Es passieren in Corona-Zeiten aber eben auch positive Dinge. Rudolph rät, auch diese zu sehen, und verweist auf eine bis dahin beispiellose Welle von praktischer Nachbarschaftshilfe und Anteilnahme - etwa in Form eines Anrufs mit der schlichten Frage, wie es einem in diesen Zeiten gehe. „Menschen haben Nachbarschaft und Nächstenliebe für sich entdeckt“, sagt die Oberkirchenrätin, die früher Gemeindepfarrerin in Moers-Meerbeck war.

„Dann ist es noch nicht das Ende“

Dass Menschen in solchen Zeiten ins Fragen kommen, sei gerechtfertigt, betont Rudolph im Gespräch mit der Redaktion. Der Blick in die Bibel zeige, dass Menschen zu jener Zeit auch Fragen gestellt haben - etwa im Psalm 13: „Wie lange noch verbirgst du dein Angesicht? Wie lange noch soll ich mich täglich ängsten in meinem Herzen?“ In der Frage nach dem „Wie lange noch“ schwinge mit, dass es ein Ende geben wird, ein gutes Ende. „Und wenn es noch nicht gut ist, dann ist es noch nicht das Ende“, so die Theologin.

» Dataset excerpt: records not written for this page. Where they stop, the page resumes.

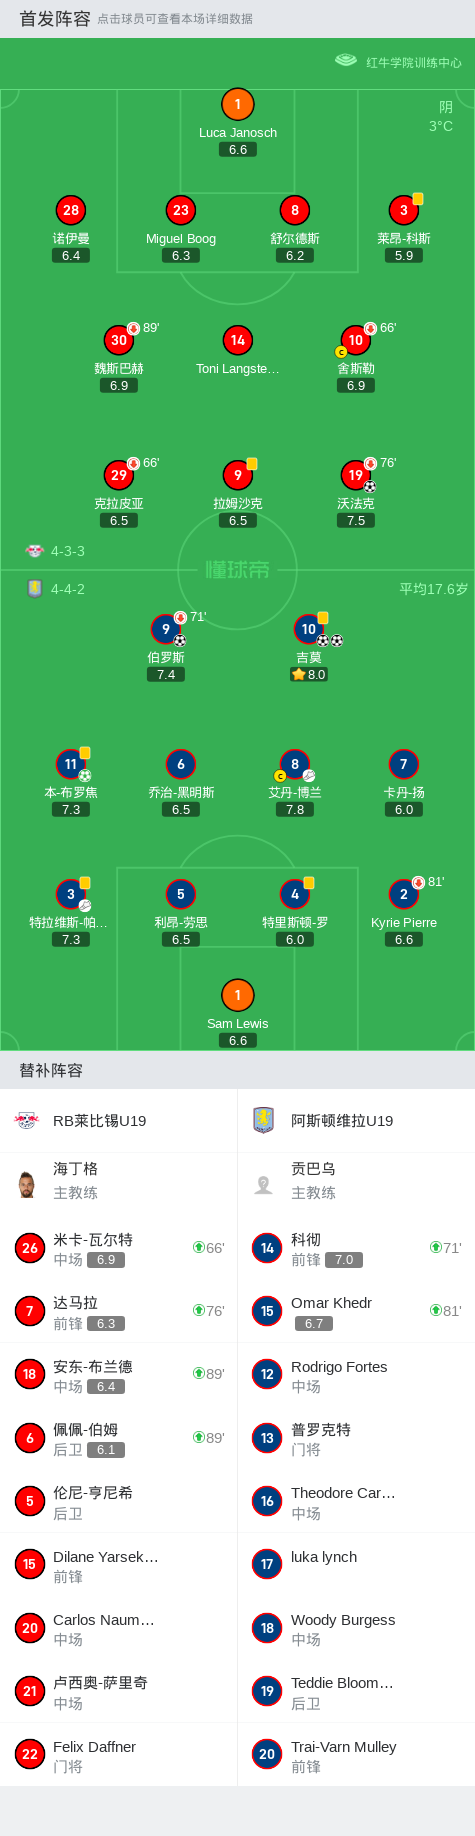Select 沃法克 number 19 player circle
475x1836 pixels.
point(356,475)
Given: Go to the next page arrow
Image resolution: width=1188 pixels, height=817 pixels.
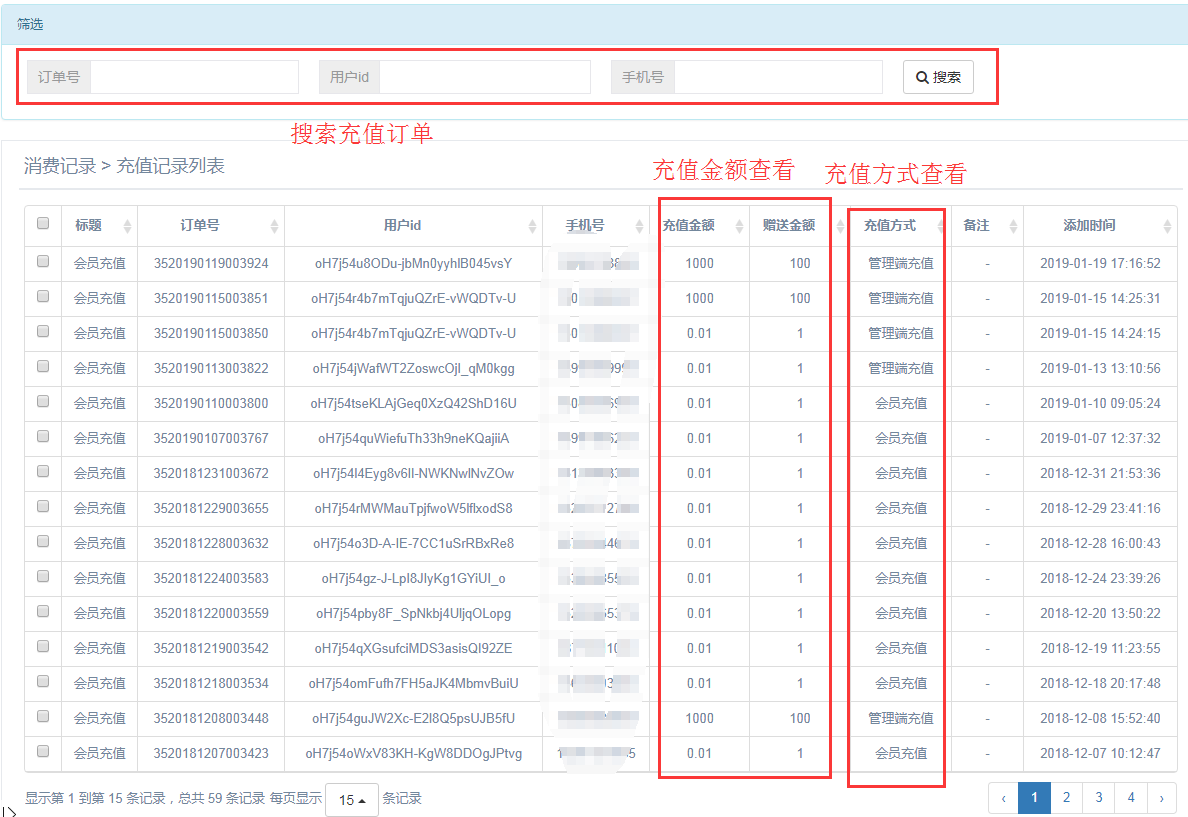Looking at the screenshot, I should tap(1161, 797).
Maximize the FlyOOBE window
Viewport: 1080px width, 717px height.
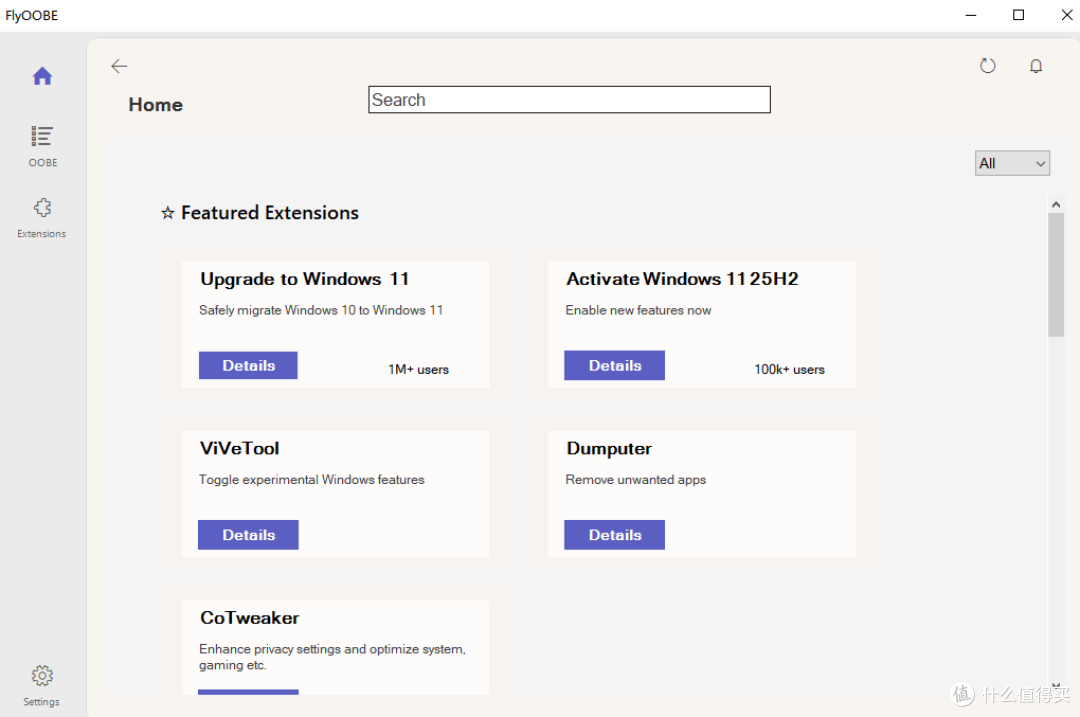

In dem Blog schreibt sie: „Ich finde Gott in den vielen lebendigen Gesten menschlicher Zuwendung.“ Und ebenso finde sie Gott bei den Fragen der Menschen, die sich nicht abfinden, weil eben noch nicht alles gut sei: „Ich finde Gott – nicht ein für alle Mal, aber für diesen Moment“, stellt Rudolph in ihrem Online-Beitrag fest.

Corona-Gedanken zu Charthits bei YouTube

Apropos Online: Während des Corona-Lockdowns waren keine Präsenz-Gottesdienste möglich. Angebote der Kirchen im Internet wurden verstärkt geklickt; digitale Angebote wurden weiterentwickelt oder auch ganz neu ins Netz gestellt. Im Gespräch mit der Redaktion berichtet Oberkirchenrätin Rudolph beispielhaft von einem Pfarrer, der Hits aus den Charts bei YouTube einstellte, verbunden mit Gedanken zum Lied im Kontext zur Corona-Situation.

Solche digitalen Angebote werden nach Einschätzung von Rudolph auch künftig Bestand haben – wohlgemerkt: ergänzend zu den jetzt unter bestimmten Bedingungen wieder möglichen Präsenz-Gottesdiensten. Dass man bei den digitalen Angeboten interagieren könne, mitchatten könne, spiegele „eine uralte evangelische Idee“ wider: „Das Priestertum aller Gläubigen - jeder ist für seinen Glauben verantwortlich“, sagte Rudolph.